The latest post talks about the old Quincy City Hospital, later named Quincy Medical Center, the place where I, my two brothers, and eldest daughter were born. It is sad to see another piece of history being replaced. The post shows the construction going on at the site, with part of the explanation saying ” It will be renovated and incorporated into a multi-family 465-unit apartment complex called Ashler Park.”

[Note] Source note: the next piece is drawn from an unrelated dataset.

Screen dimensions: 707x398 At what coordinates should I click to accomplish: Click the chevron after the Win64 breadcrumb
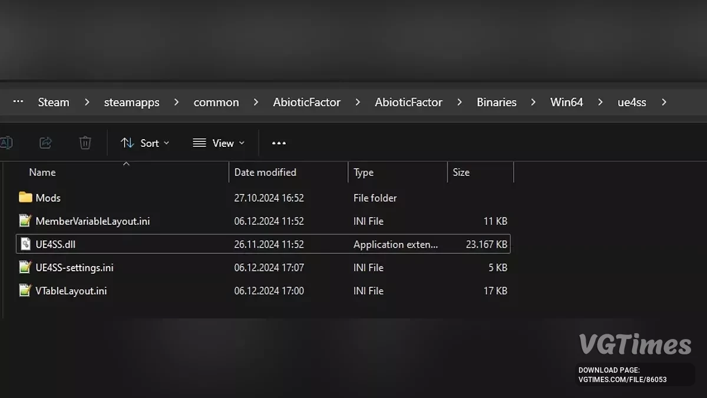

I highly recommend that folks who are interested take a look at Quincy Daily Photo and while you’re there take a look at some of the great, older photos posted there.

Here is photo of the hospital building that I shot in 1980 and a view of Boston Harbor from outside the hospital that day.

Quincy City Hospital, 1980. Quincy Medical Center was a 124-year-old teaching hospital located in Quincy, Massachusetts. It was operated by Steward Health Care System the largest fully integrated community care organization in New England. The hospital’s maternity ward was closed in 1998 but was expected to reopen.The remainder of the hospital was closed on December 26, 2014, after receiving a waiver from the department of health of the 90-day public notification rule.